Hotel companies constantly launch campaigns and programs to drive increased occupancy, retain customers and earn new ones. Communication of the numerous marketing initiatives is problematic in a fragmented environment, and certainly requires more effort. Consolidation enables quicker execution on the targets of the campaigns thus increasing the effectiveness and ROI.
Models for Call Center Consolidation
Typically multinational corporations have grown on a country-tocountry basis. The same goes for the hospitality industry, where companies have expanded organically or inorganically, and this has led to call centers being set up in multiple geographies. Clearly, consolidation is a critical requirement and listed below are the major models that can be considered.
In this model, all calls are routed to one central location – Pan European, Pan American or Pan Asian. This central location is equipped to handle calls in all native languages increasing efficiency.

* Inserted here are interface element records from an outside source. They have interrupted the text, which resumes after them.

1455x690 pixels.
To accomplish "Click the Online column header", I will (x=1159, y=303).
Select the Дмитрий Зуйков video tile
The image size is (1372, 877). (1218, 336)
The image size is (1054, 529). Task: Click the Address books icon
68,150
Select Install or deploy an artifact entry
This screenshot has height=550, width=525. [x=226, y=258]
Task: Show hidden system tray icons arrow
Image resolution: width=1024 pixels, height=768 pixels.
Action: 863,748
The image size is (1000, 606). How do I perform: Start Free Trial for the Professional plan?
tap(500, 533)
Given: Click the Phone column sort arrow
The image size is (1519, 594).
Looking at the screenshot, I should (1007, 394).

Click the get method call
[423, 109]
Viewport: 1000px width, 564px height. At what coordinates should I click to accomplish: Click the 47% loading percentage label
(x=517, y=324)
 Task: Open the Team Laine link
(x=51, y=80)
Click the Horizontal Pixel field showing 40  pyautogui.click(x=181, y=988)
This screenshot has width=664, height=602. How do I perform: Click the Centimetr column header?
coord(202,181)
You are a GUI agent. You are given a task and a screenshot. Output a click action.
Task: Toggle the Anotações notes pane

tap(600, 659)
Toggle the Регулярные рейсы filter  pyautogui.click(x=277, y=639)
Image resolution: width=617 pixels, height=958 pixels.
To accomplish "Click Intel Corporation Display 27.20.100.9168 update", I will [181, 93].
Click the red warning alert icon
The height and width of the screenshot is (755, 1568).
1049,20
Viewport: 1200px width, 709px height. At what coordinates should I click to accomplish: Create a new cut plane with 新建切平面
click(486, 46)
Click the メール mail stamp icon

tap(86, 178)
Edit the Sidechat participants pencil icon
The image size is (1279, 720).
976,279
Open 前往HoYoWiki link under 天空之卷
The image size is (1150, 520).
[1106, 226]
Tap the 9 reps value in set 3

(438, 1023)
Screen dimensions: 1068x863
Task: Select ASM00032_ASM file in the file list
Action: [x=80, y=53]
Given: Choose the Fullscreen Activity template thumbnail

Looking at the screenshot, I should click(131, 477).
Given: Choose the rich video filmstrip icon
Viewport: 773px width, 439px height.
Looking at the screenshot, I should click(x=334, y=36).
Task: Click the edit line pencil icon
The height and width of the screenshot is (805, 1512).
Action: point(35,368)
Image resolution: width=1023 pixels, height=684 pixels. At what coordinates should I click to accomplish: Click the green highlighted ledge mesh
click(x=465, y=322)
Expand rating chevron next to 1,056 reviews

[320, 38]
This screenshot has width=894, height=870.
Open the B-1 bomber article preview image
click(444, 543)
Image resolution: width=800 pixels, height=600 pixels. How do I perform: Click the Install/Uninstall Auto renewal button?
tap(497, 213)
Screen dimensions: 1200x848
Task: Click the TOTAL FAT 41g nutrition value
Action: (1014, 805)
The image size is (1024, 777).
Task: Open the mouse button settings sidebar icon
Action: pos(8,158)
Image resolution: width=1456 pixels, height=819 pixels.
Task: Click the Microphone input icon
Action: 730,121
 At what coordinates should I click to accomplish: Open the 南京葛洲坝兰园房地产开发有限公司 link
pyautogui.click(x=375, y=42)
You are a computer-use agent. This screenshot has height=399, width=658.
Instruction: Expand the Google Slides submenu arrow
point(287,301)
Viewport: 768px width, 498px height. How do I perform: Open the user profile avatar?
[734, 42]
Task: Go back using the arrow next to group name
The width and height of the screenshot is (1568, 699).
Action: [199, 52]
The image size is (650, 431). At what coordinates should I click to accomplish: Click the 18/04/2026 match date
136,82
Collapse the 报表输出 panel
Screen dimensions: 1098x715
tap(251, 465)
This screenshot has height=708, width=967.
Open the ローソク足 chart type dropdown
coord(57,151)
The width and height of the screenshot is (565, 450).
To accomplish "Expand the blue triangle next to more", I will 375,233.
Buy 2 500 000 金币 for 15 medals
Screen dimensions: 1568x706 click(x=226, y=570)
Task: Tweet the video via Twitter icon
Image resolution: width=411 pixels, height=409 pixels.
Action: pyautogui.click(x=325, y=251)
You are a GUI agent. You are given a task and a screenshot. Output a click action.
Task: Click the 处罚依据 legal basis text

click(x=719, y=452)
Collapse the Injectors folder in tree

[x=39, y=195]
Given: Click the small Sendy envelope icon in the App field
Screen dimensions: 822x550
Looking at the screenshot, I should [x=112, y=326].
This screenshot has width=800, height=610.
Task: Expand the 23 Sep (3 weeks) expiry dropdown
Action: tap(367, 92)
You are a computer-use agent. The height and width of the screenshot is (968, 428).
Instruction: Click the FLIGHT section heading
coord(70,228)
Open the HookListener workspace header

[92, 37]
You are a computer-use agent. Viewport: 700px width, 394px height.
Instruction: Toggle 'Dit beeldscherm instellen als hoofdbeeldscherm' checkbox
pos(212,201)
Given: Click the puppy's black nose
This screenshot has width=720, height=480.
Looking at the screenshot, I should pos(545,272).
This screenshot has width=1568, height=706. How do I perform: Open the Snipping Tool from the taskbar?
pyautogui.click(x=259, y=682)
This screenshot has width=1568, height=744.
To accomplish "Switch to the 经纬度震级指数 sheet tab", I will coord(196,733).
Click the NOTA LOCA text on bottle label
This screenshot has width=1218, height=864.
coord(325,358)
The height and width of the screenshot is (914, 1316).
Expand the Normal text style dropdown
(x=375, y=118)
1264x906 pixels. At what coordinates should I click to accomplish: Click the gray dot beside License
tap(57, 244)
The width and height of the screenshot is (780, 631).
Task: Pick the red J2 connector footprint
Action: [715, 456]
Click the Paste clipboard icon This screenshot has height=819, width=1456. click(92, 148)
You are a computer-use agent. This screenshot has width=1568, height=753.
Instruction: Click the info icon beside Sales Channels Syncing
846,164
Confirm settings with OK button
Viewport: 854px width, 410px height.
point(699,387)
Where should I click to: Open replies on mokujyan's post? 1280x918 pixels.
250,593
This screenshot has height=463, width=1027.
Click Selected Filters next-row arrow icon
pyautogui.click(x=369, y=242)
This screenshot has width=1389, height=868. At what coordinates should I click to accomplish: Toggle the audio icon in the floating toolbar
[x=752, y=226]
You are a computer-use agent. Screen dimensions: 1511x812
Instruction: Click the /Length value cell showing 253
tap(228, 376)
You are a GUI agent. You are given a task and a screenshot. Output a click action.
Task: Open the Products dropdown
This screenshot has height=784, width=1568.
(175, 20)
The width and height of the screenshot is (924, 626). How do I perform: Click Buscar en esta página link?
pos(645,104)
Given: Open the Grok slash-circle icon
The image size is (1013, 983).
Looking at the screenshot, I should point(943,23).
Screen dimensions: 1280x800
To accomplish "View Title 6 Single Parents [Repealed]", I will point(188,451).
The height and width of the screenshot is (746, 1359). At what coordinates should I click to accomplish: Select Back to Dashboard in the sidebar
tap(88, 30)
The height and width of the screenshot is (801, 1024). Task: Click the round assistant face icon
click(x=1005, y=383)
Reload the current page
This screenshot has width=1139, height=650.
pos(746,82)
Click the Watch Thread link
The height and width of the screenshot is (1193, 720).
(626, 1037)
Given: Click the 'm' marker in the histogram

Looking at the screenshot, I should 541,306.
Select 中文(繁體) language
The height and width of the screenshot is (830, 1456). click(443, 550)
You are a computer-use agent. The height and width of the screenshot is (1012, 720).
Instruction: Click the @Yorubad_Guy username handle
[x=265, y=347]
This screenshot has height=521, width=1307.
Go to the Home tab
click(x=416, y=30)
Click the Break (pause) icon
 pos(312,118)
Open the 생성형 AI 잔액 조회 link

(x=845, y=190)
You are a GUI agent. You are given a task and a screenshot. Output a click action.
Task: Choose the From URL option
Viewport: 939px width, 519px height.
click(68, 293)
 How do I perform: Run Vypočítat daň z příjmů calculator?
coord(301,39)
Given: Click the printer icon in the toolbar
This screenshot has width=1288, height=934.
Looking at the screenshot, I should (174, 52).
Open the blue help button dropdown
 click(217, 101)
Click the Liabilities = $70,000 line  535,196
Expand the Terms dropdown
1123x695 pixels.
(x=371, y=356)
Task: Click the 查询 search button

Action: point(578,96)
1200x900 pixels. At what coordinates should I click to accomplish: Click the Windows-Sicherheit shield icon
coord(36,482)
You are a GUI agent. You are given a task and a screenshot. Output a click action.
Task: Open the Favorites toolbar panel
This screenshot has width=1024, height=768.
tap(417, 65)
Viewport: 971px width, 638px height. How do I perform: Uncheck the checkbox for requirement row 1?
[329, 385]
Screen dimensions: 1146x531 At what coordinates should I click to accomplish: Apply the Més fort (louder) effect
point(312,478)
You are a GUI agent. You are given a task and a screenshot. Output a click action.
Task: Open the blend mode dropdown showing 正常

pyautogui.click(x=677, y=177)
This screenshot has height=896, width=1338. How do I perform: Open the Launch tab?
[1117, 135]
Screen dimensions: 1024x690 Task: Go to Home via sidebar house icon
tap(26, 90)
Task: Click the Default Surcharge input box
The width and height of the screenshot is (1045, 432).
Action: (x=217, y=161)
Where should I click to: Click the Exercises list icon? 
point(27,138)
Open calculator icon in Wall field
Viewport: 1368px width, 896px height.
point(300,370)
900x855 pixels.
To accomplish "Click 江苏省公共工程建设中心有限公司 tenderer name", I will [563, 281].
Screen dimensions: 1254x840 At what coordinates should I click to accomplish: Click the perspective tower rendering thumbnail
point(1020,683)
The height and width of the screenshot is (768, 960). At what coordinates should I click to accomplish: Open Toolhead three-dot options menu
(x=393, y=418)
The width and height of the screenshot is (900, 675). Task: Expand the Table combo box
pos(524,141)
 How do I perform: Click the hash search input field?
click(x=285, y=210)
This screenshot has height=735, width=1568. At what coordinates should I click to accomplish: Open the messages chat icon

This model is along the lines of the previous one, only that it is on a much smaller scale. For instance, setting up a Nordic Center that could handle all the Scandinavian countries.
Major and Minor Markets
In this model, larger countries such as U.K., Germany and France have their own centers. One call center serves the smaller countries that have not yet reached critical mass.
Depending on the size of the operations of the company, different call centers are retained in every country. Networking techniques enable the sites to be linked together to form a larger pool of agents.
In this model, consolidation is on a global basis wherein worldwide centers are selected. Typically, three main locations like Europe, America and Asia, house these centers. Being in different time zones, these centers are able to provide roundthe- clock service by routing calls to the appropriate location.
There is certainly a compelling case for consolidation of call centers in the hospitality industry. It is sure to achieve significant operational improvements. Economies-of-scale will improve both cost and service performance, and this will provide the much-needed competitive advantage in the current economic scenario. Today, with a variety of deployment models and efficient service provider offerings, consolidation of call centers is definitely a practical solution for hospitality organizations.